Influenced by 1960s counterculture, the free speech movement, and the surf ethos of her native California, Mary Heilmann ranks amongst the most influential abstract painters of her generation. Considered one of the preeminent contemporary Abstract painters, Heilmann’s practice overlays the analytical geometries of Minimalism with the spontaneous ethos of the Beat Generation, and are always distinguishable by their often unorthodox—always joyful—approach to color and form.
Born in London in 1969, Bharti Kher’s art gives form to quotidian life and its daily rituals in a way that reassesses and transforms their meaning to yield an air of magical realism. Now living in New Delhi, India, her use of found objects is informed by her own position as an artist located between geographic and social milieus. Her way of working is exploratory: surveying, looking, collecting, and transforming, as she repositions the viewer’s relationship with the object and initiates a dialogue between metaphysical and material pursuits.

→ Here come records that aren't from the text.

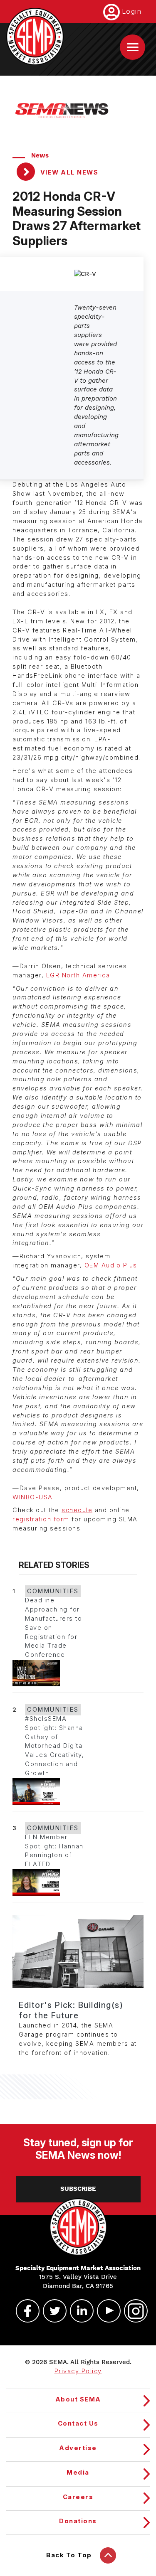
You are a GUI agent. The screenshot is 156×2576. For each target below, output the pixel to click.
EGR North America (78, 975)
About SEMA (78, 2399)
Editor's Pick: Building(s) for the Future (71, 2010)
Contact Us (78, 2423)
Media (78, 2472)
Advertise (78, 2448)
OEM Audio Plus (110, 1265)
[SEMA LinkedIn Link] (78, 2311)
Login (132, 11)
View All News (68, 172)
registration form (40, 1519)
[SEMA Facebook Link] (24, 2311)
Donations (78, 2521)
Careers (78, 2497)
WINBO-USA (32, 1497)
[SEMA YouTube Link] (105, 2311)
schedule (77, 1510)
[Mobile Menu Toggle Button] (132, 47)
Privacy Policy (78, 2371)
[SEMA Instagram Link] (132, 2311)
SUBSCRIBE (78, 2188)
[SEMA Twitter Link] (51, 2311)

Paul McCarthy is widely considered to be one of the most influential and groundbreaking contemporary American artists. Born in 1945, and raised in Salt Lake City, Utah, he first established a multi-faceted artistic practice, which sought to break the limitations of painting by using unorthodox materials such as bodily fluids and food. He has since become known for visceral, often hauntingly humorous work in a variety of mediums—from performance, photography, film and video, to sculpture, drawing and painting.
Pipilotti Rist, a pioneer of spatial video art, was born 1962 in Grabs in the Swiss Rhine Valley on the Austrian Border and has been a central figure within the international art scene since the mid-1980s.

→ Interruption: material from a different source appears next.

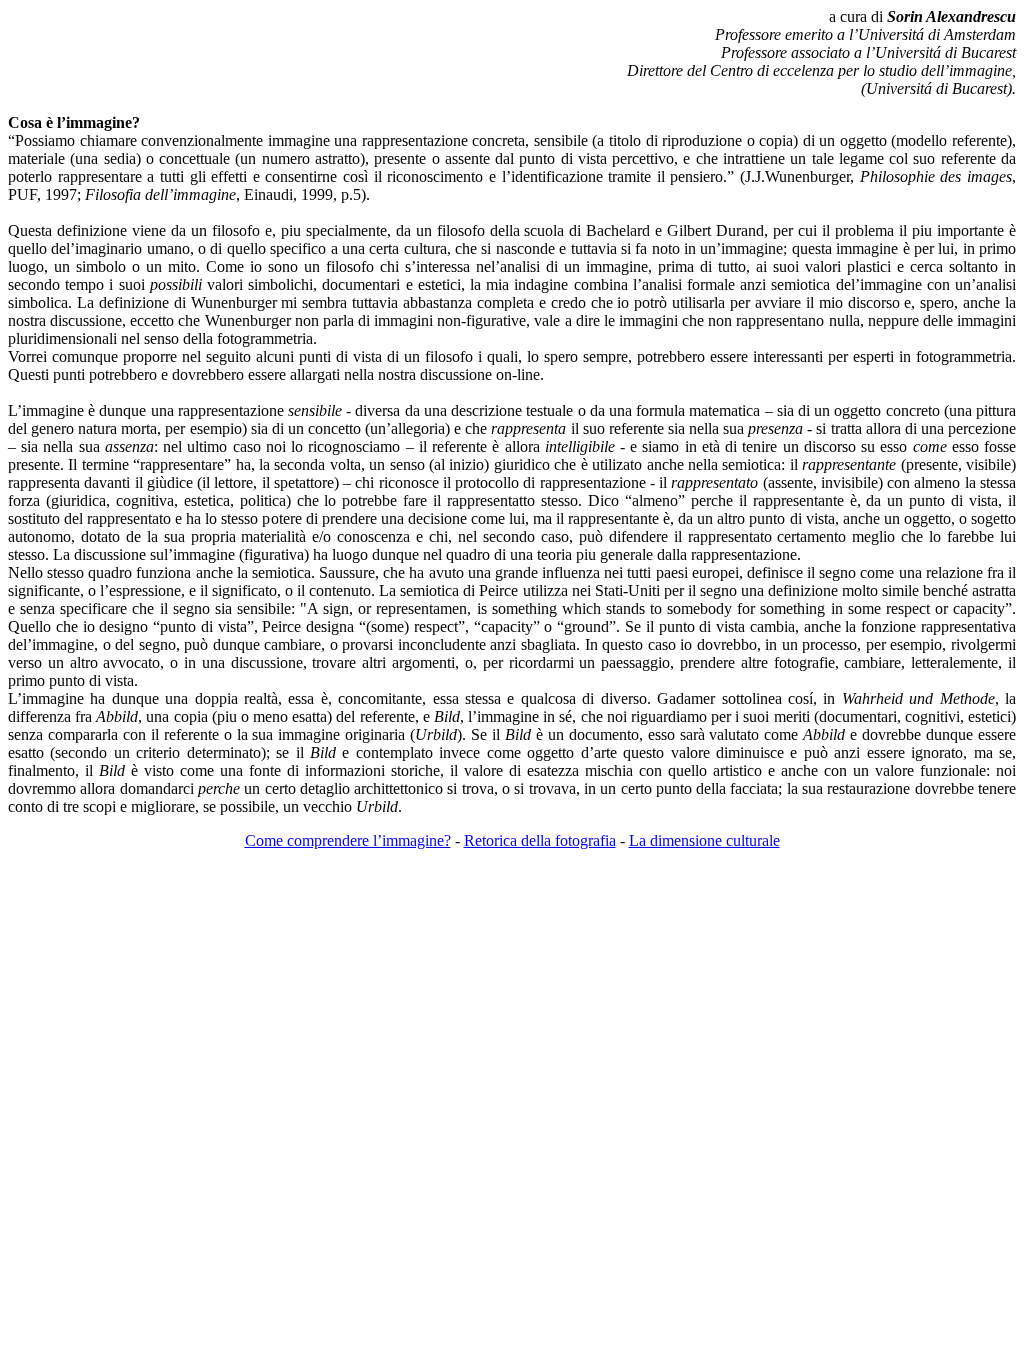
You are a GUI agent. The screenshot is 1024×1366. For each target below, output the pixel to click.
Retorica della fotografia (540, 840)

For almost 60 years, British artist Phyllida Barlow took inspiration from her surroundings to create imposing installations that can be at once menacing and playful. She created large-scale yet anti-monumental sculptures from inexpensive, low-grade materials such as cardboard, fabric, plywood, polystyrene, scrim, plaster and cement. These constructions were often painted in industrial or vibrant colors, the seams of their construction left at times visible, revealing the means of their making.

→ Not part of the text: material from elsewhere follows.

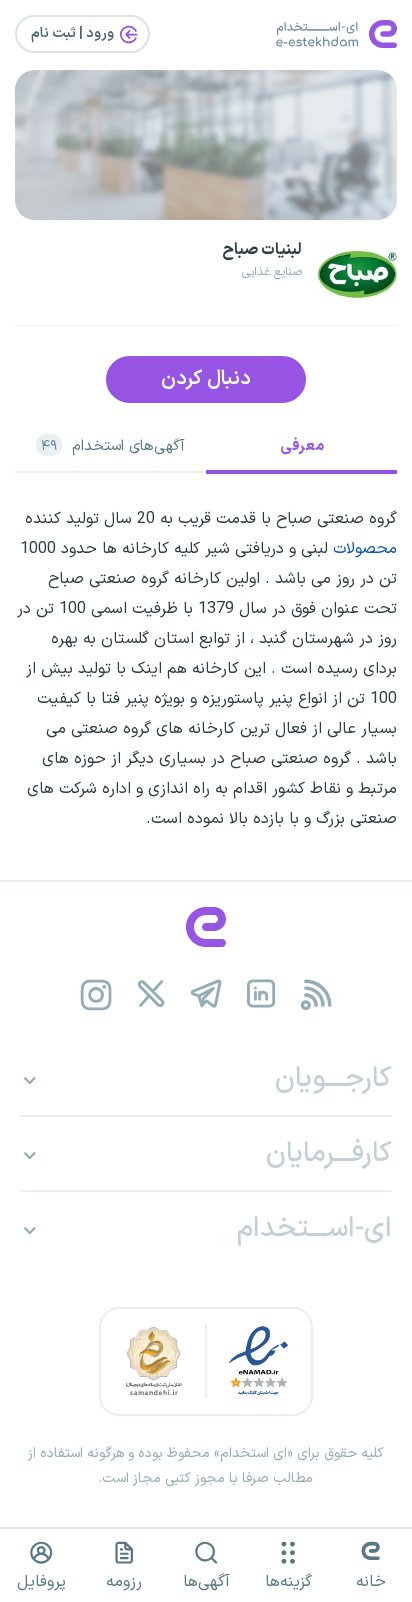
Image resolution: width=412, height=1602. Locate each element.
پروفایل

Spanning—and sometimes combining—sculpture, video, painting, and drawing, Stefan Brüggemann’s work deploys text in conceptual installations rich with acerbic social critique and a post pop aesthetic. Born in Mexico City and working between Mexico, London and Ibiza, the artist’s oeuvre is characterized by an ironic conflation of Conceptualism and Minimalism. In this way, Brüggemann’s practice sits outside the canon of the conceptual artists practicing in the 1960s and 1970s, who sought dematerialisation and rejected the commercialisation of art. Instead his aesthetic is refined and luxurious, whilst maintaining a punk attitude.